**What you have to do**
From the items below, copy every line that contains the string "agent". Treat uppercase and lowercase as different.

--- BEGIN Recorded data ---

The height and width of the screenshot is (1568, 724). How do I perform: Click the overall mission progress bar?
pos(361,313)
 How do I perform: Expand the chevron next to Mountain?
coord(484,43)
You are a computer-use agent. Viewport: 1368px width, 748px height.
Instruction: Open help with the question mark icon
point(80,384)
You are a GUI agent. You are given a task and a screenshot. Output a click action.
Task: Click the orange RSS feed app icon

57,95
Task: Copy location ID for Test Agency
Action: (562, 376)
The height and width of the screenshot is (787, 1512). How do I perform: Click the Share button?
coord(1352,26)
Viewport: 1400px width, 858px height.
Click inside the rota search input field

--- END Recorded data ---

**Task answer**
You are a computer-use agent. Viewport: 1368px width, 748px height.
You are a GUI agent. You are given a task and a screenshot. Output a click action.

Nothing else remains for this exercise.